L'Iran a annoncé la création d'un nouvel organisme pour gérer le transit maritime dans le détroit d'Ormuz, une voie clé pour 20% du pétrole brut mondial. Après des années de menaces de fermeture, Téhéran passe à l'action : il cherche désormais à percevoir des péages sur les navires qui le traversent. Cette mesure, présentée comme un mécanisme de souveraineté, redéfinit le contrôle de cette route stratégique et tend les relations internationales.
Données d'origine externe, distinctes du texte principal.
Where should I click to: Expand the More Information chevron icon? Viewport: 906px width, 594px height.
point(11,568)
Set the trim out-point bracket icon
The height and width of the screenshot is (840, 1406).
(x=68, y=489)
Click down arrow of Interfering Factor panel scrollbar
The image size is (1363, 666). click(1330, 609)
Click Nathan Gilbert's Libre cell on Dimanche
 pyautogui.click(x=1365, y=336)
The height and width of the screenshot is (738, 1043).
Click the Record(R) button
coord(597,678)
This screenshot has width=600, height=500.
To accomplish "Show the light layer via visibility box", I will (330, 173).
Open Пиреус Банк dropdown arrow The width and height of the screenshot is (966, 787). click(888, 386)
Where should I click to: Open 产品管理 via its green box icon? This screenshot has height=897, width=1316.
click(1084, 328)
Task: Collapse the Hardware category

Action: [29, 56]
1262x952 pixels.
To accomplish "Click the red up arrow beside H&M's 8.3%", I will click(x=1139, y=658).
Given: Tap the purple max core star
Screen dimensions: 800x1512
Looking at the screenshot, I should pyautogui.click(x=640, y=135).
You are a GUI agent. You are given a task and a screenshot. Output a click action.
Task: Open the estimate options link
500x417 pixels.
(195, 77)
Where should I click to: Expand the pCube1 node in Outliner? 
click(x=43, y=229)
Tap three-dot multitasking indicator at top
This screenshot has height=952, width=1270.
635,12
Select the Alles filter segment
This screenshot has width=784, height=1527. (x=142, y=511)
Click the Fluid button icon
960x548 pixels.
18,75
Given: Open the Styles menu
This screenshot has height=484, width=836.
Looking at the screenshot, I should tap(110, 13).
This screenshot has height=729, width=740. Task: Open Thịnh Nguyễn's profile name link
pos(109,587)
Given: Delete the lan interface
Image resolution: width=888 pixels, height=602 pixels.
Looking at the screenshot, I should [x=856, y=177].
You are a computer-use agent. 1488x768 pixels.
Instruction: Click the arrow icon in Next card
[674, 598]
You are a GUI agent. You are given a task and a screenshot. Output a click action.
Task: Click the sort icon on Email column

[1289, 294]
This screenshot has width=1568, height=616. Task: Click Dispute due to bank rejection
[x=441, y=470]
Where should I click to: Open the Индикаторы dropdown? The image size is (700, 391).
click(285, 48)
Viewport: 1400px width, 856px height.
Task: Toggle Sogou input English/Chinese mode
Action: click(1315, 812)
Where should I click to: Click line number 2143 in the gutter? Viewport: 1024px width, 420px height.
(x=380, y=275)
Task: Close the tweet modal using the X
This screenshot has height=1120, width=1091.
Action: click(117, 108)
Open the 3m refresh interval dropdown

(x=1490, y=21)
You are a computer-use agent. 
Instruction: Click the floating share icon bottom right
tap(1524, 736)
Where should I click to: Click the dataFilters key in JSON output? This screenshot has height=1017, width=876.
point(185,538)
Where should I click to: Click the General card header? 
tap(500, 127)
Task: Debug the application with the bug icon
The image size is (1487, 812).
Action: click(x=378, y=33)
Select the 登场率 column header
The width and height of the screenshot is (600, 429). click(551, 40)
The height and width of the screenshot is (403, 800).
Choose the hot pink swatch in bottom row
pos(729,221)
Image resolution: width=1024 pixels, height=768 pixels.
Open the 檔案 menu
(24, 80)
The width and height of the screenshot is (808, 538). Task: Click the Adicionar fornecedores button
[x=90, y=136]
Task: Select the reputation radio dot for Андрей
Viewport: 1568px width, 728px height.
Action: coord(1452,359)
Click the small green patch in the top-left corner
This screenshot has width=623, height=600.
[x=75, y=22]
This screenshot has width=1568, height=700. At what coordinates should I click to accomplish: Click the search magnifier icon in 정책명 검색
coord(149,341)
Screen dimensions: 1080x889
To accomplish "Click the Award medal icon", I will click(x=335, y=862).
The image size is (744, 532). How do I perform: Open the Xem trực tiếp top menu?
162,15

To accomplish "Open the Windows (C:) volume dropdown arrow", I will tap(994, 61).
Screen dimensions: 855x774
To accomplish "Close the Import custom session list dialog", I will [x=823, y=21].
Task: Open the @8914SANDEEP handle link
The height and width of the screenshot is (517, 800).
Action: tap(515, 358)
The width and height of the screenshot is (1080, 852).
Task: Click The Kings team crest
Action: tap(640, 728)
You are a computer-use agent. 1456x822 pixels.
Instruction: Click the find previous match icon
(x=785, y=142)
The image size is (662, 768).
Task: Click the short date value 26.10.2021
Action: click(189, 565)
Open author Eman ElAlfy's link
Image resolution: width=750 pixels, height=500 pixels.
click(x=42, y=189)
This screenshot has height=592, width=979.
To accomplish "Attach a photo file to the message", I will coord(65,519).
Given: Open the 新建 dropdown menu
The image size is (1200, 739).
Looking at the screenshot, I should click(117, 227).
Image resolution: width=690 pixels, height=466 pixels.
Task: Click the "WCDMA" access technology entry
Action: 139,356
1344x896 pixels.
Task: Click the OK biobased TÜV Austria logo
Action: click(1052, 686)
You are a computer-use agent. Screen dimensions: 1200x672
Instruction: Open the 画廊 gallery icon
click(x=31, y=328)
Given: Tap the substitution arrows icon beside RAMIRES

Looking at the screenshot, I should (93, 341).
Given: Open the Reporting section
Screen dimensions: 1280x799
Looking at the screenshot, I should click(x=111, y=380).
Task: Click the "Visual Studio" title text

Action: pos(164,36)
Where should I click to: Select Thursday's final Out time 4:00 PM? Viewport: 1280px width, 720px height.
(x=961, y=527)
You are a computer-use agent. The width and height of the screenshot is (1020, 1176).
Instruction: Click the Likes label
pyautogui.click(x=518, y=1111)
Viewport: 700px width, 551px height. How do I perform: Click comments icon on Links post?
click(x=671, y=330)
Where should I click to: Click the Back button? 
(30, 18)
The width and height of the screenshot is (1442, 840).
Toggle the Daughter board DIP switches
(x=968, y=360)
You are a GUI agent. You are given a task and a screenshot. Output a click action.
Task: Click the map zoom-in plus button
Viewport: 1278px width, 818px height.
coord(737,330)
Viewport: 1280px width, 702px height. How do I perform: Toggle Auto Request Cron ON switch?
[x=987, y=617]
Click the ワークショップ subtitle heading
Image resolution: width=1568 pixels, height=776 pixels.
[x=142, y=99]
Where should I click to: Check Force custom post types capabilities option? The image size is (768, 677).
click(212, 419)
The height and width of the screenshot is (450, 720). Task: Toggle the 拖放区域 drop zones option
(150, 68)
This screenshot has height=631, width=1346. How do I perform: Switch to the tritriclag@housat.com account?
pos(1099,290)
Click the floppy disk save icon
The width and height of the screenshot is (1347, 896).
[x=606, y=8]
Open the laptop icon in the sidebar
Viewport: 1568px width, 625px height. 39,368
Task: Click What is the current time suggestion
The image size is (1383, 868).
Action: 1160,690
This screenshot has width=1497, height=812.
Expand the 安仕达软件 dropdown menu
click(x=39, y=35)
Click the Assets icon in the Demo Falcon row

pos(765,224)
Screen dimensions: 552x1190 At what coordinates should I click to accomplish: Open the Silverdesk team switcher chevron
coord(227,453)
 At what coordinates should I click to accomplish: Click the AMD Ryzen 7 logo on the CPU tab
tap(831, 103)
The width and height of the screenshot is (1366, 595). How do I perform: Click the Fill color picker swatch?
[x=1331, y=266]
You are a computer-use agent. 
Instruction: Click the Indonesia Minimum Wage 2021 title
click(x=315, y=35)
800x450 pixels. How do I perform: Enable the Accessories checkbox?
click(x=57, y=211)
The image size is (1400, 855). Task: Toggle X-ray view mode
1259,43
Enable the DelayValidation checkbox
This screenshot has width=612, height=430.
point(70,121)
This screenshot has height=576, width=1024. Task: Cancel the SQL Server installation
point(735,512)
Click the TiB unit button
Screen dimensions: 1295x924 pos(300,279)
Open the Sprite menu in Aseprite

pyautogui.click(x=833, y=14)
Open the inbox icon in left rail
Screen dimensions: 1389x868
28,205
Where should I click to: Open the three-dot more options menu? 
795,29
Mécanisme technique : radar, drones et tarifs variables 🚢
Le nouvel organisme, dénommé Bureau de Gestion du Détroit d'Ormuz, fonctionnera avec des systèmes de surveillance par radar et des drones navals pour identifier et enregistrer chaque navire. Les tarifs seraient calculés en fonction du tonnage et du type de cargaison, avec un schéma variable qui pourrait inclure des réductions pour les pétroliers iraniens ou des pénalités pour les navires de pays hostiles. Un centre de contrôle est prévu à Bandar Abbás, intégrant les données de trafic maritime en temps réel. La mise en œuvre technique, cependant, fait face à des défis logistiques et diplomatiques.
Péage express : payez ou nagez 😅
L'Iran annonce son nouveau péage maritime, et on se demande si nous verrons bientôt des cabines de péage flotter dans le détroit. Peut-être que les pétroliers devront avoir de la monnaie sur eux pour payer en espèces, ou passer par un drive-thru naval avec guichet. Le plus curieux est que Téhéran considère cela comme un service premium : il comprend une escorte armée et une playlist d'hymnes révolutionnaires. Si vous ne payez pas, l'alternative est de nager. Bien sûr, les embarcations de fortune ne sont pas incluses.